Exercise details:
From the entries below, reproduce exactly the line containing "Single Malt Scotch Whisky (415, 817)", the line containing "Springbank 30 Year Old (276, 1227)", and every line in between, with nothing added.

Data supplied:
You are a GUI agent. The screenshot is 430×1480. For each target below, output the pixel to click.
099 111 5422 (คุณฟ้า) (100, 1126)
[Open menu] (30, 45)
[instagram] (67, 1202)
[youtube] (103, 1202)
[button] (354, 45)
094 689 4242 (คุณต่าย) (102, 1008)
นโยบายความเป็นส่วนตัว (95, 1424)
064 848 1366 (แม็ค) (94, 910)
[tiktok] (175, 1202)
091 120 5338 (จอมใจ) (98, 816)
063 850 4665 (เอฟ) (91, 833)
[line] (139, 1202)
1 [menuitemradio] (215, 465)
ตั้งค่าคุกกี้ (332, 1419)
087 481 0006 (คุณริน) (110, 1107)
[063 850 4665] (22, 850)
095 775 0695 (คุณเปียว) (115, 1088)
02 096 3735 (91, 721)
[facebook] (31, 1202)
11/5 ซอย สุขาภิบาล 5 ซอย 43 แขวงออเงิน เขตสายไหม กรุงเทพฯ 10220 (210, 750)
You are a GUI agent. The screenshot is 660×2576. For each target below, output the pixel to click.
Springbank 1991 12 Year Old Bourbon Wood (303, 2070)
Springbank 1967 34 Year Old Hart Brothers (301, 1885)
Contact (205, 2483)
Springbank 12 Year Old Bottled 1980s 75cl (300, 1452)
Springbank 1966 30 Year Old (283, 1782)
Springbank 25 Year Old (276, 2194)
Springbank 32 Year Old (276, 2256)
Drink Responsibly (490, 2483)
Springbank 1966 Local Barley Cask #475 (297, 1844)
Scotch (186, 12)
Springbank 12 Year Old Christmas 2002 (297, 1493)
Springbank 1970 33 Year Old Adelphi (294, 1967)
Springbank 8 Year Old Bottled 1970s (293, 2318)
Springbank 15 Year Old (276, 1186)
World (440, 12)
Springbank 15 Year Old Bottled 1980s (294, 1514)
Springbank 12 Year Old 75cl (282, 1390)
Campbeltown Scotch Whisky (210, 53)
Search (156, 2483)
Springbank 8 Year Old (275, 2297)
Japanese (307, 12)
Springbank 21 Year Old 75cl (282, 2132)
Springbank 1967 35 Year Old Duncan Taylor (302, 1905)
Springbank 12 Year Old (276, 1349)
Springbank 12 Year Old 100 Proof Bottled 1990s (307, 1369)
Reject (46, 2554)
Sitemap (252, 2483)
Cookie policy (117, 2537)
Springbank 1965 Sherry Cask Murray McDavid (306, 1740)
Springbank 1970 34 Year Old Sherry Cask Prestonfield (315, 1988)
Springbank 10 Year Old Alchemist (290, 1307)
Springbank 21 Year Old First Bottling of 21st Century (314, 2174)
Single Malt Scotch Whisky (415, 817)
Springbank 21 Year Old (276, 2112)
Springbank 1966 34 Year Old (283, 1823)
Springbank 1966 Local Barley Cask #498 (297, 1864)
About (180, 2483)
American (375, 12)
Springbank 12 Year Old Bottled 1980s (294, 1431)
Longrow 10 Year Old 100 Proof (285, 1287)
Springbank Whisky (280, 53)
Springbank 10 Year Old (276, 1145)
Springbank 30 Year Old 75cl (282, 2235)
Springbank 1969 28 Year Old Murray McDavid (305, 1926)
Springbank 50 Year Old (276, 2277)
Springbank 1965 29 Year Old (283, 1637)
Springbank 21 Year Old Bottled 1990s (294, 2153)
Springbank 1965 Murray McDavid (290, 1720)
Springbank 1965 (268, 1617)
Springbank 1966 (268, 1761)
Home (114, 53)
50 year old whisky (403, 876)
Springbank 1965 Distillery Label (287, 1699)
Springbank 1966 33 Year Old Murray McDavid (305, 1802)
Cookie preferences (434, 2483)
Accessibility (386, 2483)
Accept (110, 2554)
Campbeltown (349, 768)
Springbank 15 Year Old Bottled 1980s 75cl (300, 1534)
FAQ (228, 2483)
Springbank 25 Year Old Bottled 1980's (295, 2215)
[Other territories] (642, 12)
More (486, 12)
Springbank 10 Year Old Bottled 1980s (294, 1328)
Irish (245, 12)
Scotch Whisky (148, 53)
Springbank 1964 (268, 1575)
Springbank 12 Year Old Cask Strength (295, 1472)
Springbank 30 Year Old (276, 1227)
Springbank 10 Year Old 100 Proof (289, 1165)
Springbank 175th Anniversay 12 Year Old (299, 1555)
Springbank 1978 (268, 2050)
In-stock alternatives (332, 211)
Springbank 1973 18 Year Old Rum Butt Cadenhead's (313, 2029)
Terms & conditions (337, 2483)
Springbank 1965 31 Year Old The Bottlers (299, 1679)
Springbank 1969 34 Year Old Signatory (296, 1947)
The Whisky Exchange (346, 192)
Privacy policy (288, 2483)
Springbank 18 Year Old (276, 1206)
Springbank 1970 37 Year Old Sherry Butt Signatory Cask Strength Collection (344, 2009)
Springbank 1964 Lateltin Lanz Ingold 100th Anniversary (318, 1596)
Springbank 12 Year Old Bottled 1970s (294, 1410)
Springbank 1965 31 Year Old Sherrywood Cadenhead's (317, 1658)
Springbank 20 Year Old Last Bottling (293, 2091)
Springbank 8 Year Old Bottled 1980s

Your solution:
Single Malt Scotch Whisky (415, 817)
Springbank 21 Year Old (276, 2112)
Springbank 1966 34 Year Old (283, 1823)
Springbank 1966 Local Barley Cask #498 (297, 1864)
About (180, 2483)
American (375, 12)
Springbank 12 Year Old Bottled 1980s (294, 1431)
Longrow 10 Year Old 100 Proof (285, 1287)
Springbank Whisky (280, 53)
Springbank 10 Year Old (276, 1145)
Springbank 30 Year Old 75cl (282, 2235)
Springbank 1969 28 Year Old Murray McDavid (305, 1926)
Springbank 50 Year Old (276, 2277)
Springbank 1965 29 Year Old (283, 1637)
Springbank 21 Year Old Bottled 1990s (294, 2153)
Springbank 1965 Murray McDavid (290, 1720)
Springbank 1965 (268, 1617)
Springbank 1966 (268, 1761)
Home (114, 53)
50 year old whisky (403, 876)
Springbank 1965 Distillery Label (287, 1699)
Springbank 1966 33 Year Old Murray McDavid (305, 1802)
Cookie preferences (434, 2483)
Accessibility (386, 2483)
Accept (110, 2554)
Campbeltown (349, 768)
Springbank 15 Year Old Bottled 1980s 75cl (300, 1534)
FAQ (228, 2483)
Springbank 25 Year Old Bottled 1980's (295, 2215)
[Other territories] (642, 12)
More (486, 12)
Springbank 10 Year Old Bottled 1980s (294, 1328)
Irish (245, 12)
Scotch Whisky (148, 53)
Springbank 1964 (268, 1575)
Springbank 12 Year Old Cask Strength (295, 1472)
Springbank 30 Year Old (276, 1227)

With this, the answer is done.